La verità è che sfogliando i 95 verbali pubblicati ieri emerge la sensazione di una «navigazione a vista» almeno iniziale. Giustificata dal fatto che del Covid-19 si sapeva poco o nulla e che le prime mosse sono tutte incentrate sul versante, come dire, cinese. Nella prima riunione del 7 febbraio le indicazioni riguardano le misure per gli studenti di ritorno dall’Oriente (c’era il capodanno cinese) nelle classi, in quelle successive si discute molto sul caso della nave «Diamond Princess» e degli italiani a bordo.

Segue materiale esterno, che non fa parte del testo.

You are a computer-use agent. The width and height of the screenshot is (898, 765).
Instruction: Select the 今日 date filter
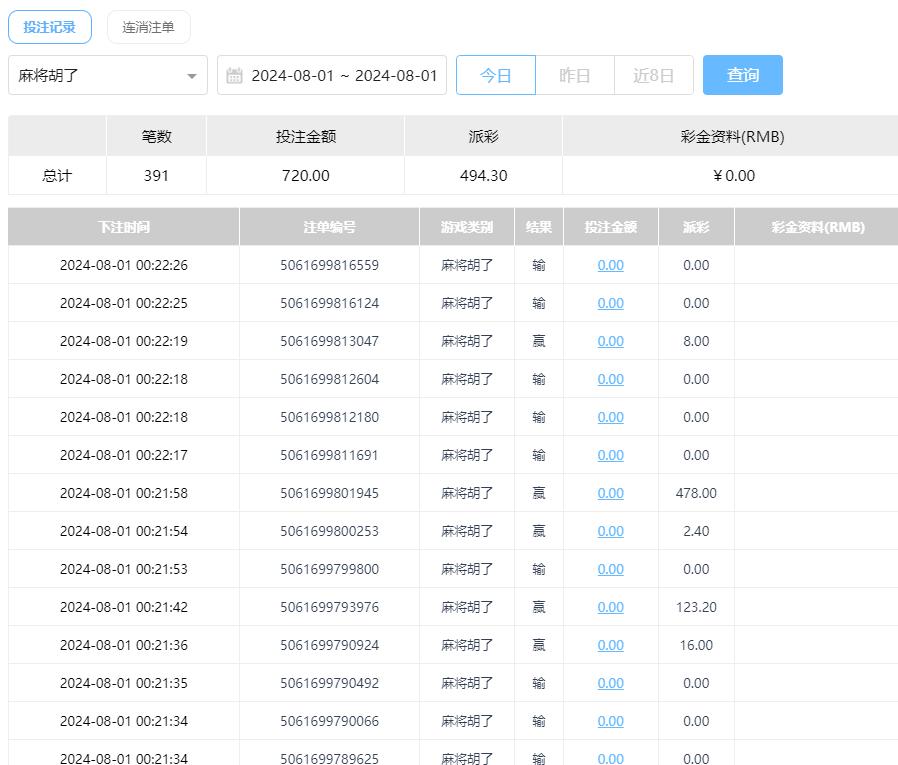click(x=496, y=75)
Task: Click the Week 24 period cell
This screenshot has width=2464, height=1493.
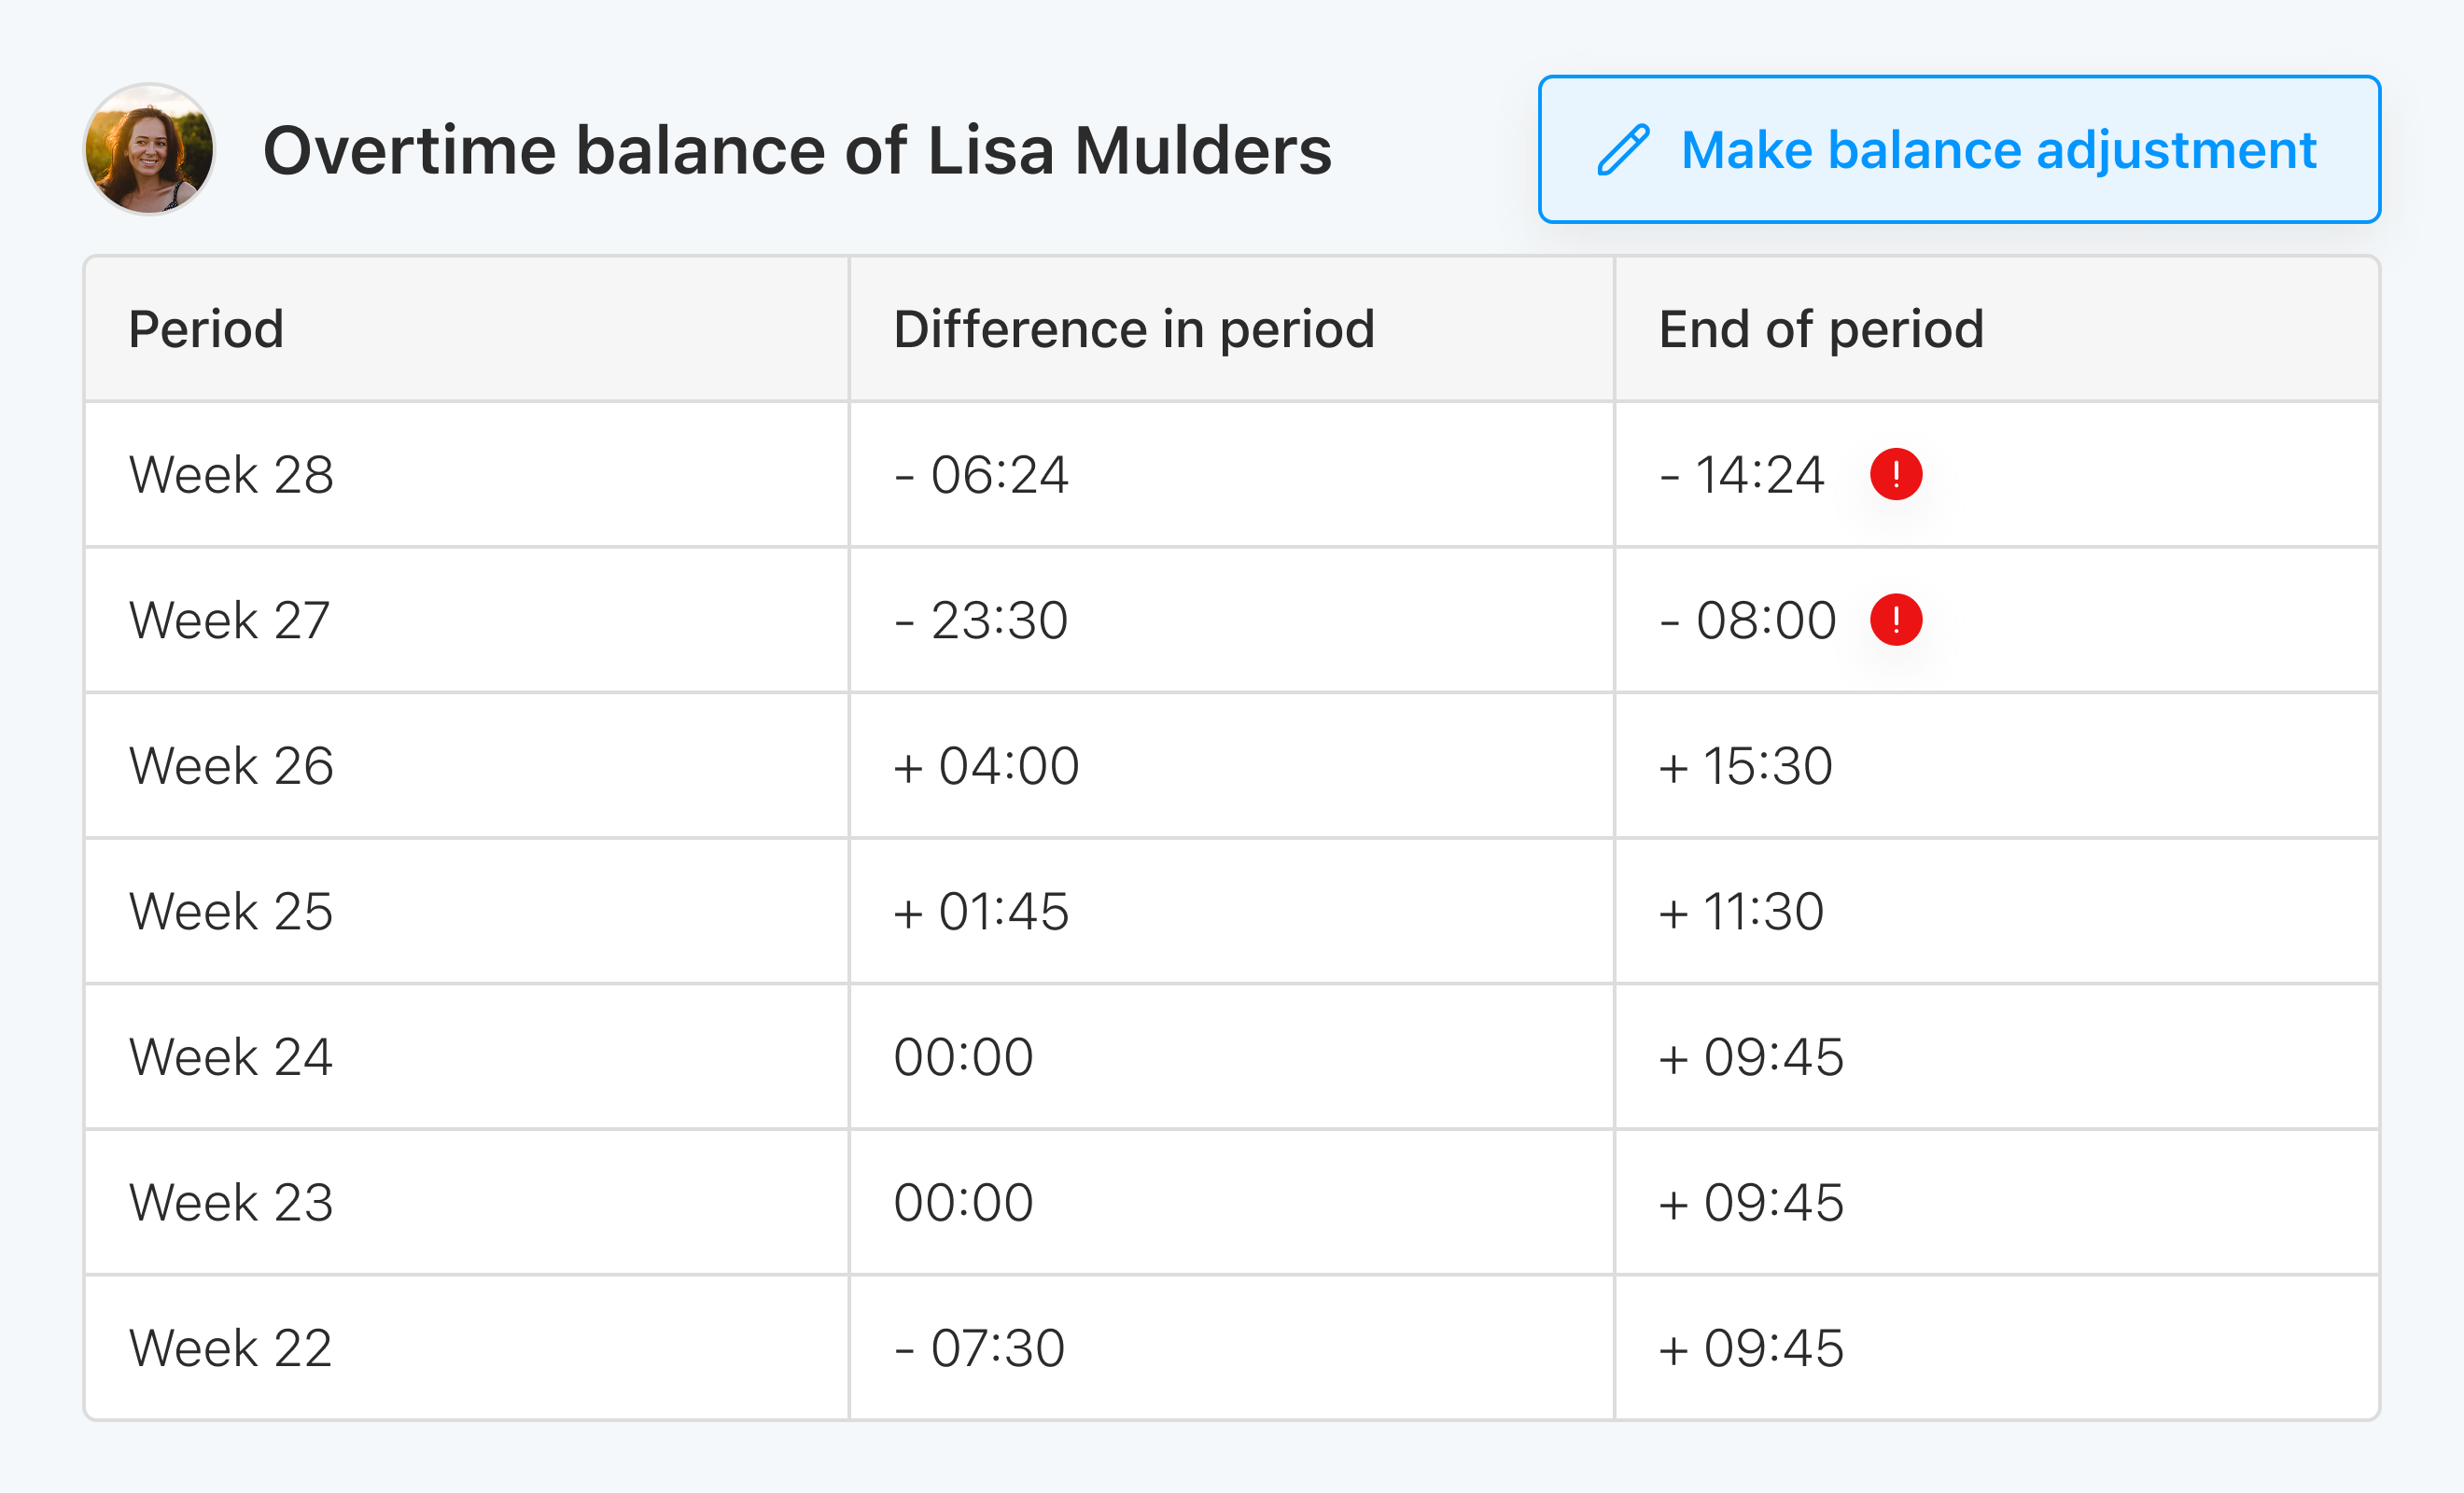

Ma già il 2 di marzo si fa riferimento all’esistenza di un «Piano di organizzazione in caso di epidemia» e il Cts si dice d’accordo «di adottarlo nella versione finale». Siamo quindi di fronte ad un «work in progress» e il Comitato chiede di «mantenerne riservato il contenuto». In parole povere, segreto.

C’è sì la scienza, ma anche tanta (legittima, naturale) incertezza di fronte ad una situazione in continuo e rapido peggioramento e della quale si fatica a tratti a capire la portata. Il 4 marzo il Cts, per dire, appare perplesso sulla chiusura delle scuole e una settimana dopo lo sarà sull’utilizzo delle mascherine nei luoghi di lavoro. Ma è anche vero che «la quantità dei dati è insufficiente per definire un preciso profilo edipemiologico dell’epidemia» rileva il Cts già il 24 febbraio. Da qui la richiesta «di inviare epidemiologi nelle aree con casi confermati per analisi più accurate»

Quella prima settimana di marzo

Il 3 marzo Alzano e Nembro piombano sul tavolo in modo inequivocabile. È il verbale numero 16, secretato in un primo momento. I dati dei due paesi arrivano all’Istituto superiore della sanità e da qui al Cts. L’assessore regionale al Welfare Giulio Gallera e l’allora direttore generale Luigi Cajazzo confermano i «dati relativi all’aumento» dei contagi. Fino a quel momento sono oltre 20 casi» per paese» e quindi si registra un indice superiore ad 1 «che costituisce un indicatore di alto rischio di ulteriore diffusione». Il Cts stavolta è drastico, chiaro: propone di «adottare le opportune misure restrittive già adottate nella zona rossa. Questo criterio oggettivo potrà, in futuro, essere applicato in contesti analoghi». Come invece è finita è purtroppo storia. Tragica.

Il premier Giuseppe Conte dirà di aver ricevuto quel verbale solo 2 giorni dopo. Ma il 7 marzo la situazione precipita. Il Cts registra «una lieve flessione nell’incremento dei casi nelle zone rosse a cui corrisponde contemporaneamente un aumento dell’incidenza in aree precedentemente non rientranti nelle zone rosse medesime». Da qui la richiesta di applicare misure più rigide in tutta la Lombardia e in alcune province emiliane, venete e piemontesi.

Il 9 marzo, il verbale numero 22 rivela come il Cts chieda di rivedere le stime del «Piano in caso di epidemia». Al rialzo, molto probabilmente. La sera stessa Conte «sigilla» il Paese intero. Il giorno dopo il Cts valuta «coerenti le misure adottate». Di più: «Nei giorni a venire potrebbero configurarsi situazioni locali in cui sia opportuno ulteriore misure di inasprimento delle misure di contenimento».